I'm looking to make some metrics dashboards off of the license_usage log, similar to the way the Deployment Monitor works.
However, looking at index=_internal source=*license_usage.log on the license master, there are a lot of entries with h="" s="" (original host and source fields blank).
What is going on here? (License master = 4.2.4, indexers/search heads = 4.3.1)
An indexer will send a periodic breakdown of data indexed, split by s= h= st= by default. However, if the number of unique s,st,h tuples grows too large (1000 by default), we squash the s/h keys to avoid explosion in memory/processing overhead of the table.

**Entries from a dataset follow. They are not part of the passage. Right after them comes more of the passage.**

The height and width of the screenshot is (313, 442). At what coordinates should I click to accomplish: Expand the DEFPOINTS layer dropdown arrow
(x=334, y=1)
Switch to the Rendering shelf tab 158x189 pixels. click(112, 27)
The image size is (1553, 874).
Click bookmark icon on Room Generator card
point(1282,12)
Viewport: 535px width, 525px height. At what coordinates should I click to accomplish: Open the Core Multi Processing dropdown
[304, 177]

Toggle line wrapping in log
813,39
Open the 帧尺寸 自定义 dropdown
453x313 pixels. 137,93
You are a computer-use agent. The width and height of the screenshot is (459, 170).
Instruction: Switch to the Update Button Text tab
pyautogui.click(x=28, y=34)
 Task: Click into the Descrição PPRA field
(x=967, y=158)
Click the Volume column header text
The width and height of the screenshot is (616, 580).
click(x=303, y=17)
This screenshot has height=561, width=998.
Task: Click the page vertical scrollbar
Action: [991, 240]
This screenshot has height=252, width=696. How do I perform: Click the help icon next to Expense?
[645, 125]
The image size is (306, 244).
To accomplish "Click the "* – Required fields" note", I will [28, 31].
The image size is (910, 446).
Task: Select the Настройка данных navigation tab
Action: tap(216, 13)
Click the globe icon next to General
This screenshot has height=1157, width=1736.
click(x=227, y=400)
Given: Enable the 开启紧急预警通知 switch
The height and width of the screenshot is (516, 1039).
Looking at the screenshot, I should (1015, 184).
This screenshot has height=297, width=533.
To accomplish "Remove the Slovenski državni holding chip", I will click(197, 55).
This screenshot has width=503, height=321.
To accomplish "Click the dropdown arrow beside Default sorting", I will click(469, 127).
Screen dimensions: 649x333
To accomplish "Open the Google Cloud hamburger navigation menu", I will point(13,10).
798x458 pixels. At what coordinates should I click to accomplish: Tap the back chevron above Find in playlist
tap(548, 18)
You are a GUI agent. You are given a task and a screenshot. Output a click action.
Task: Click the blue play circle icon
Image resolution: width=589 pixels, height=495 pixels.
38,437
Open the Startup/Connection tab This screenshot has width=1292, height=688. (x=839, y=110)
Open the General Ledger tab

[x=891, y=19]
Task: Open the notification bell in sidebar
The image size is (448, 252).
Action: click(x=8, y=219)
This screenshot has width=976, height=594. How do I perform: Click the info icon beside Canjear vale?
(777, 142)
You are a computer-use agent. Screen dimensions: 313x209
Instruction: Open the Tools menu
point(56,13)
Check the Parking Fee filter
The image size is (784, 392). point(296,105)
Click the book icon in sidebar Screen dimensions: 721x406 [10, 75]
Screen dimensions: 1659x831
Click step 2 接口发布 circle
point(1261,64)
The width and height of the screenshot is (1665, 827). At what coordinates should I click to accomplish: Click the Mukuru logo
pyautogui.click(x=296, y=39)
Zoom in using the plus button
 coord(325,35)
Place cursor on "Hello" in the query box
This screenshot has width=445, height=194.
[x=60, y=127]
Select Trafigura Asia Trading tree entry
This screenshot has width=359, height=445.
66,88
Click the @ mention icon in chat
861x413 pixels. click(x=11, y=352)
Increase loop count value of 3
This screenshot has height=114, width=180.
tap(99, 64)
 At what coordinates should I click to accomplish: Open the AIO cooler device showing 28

NOTE: we introduced a tunable by setting, squash_threshold in server.conf in 4.3.1 where you can increase the threshold. It can be set in server.conf of indexers under the license stanza.
An indexer will send a periodic breakdown of data indexed, split by s= h= st= by default. However, if the number of unique s,st,h tuples grows too large (1000 by default), we squash the s/h keys to avoid explosion in memory/processing overhead of the table.
NOTE: we introduced a tunable by setting, squash_threshold in server.conf in 4.3.1 where you can increase the threshold. It can be set in server.conf of indexers under the license stanza.
Agree that it would be nice to have the ability to tune which fields are squashed (s or h or both) along with the numeric limit. At 6.3.3, it only appears that adjusting the squash_threshold is an option.